INSTRUCTIONS FOR THE TASK
Copy each of the rows below without changing anything.

TASK DATA

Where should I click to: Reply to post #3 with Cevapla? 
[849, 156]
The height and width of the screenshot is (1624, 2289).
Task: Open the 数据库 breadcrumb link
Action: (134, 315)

SOLUTION FOR THIS TASK
Where should I click to: Reply to post #3 with Cevapla? 
[849, 156]
The height and width of the screenshot is (1624, 2289).
Task: Open the 数据库 breadcrumb link
Action: (134, 315)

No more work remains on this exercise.